Com cinco irmãos, foi criada pelos avós, pois seus pais não teriam como alimentar todos os filhos. Antes de embarcar, Harriet deu entrevistas à imprensa de Maláuiafirmando que seria a primeira atleta do judô africano a conquistar uma medalha de ouro. Uma promessa difícil de ser cumprida. E não foi.

“Quero voltar. Posso tentar de novo”, sugeriu, antes de ir embora.

Ela pode usar o exemplo da israelense Shira Rishony, 30. Sua estreia olímpica aconteceu na Rio-2016 e durou poucos segundos. Foi desqualificada por ter usado o cotovelo de forma ilegal na ucraniana Maryna Cherniak e deixou o tatame chorando copiosamente. Disse não ter entendido a eliminação e que aquela tinha sido uma experiência traumática.

Classificada para Tóquio-2020, ela venceu seus dois primeiros combates, antes de perder para Urantsetseg Munkhbat, da Mongólia. O resultado aconteceu nas quartas de final e isso lhe dá a chance de disputar, na manhã deste sábado (24), a medalha de bronze.

“Você coloca sua vida para chegar até aqui. Dói. Caramba, como dói”, disse Gabriela Chibana, a brasileira que derrotou Harriet, às lágrimas, após perder o segundo combate e ser eliminada.

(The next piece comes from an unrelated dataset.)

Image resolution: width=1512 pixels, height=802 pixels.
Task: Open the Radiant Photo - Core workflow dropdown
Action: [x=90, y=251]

Participações curtas são fatos da vida nas Olimpíadas, o que não elimina o aspecto humano de treinar por quatro anos (cinco, no caso de Tóquio) por causa de um sonho.

“Em um combate, se você não derrota o seu oponente quando tem chance, vai se arrepender. Foi o que aconteceu”, resumiu a italiana Francesca Milani para a imprensa do seu país. Ela caiu na primeira luta diante de Chen-Hao Lin, de Taipei, após 3 minutos e 44 segundos.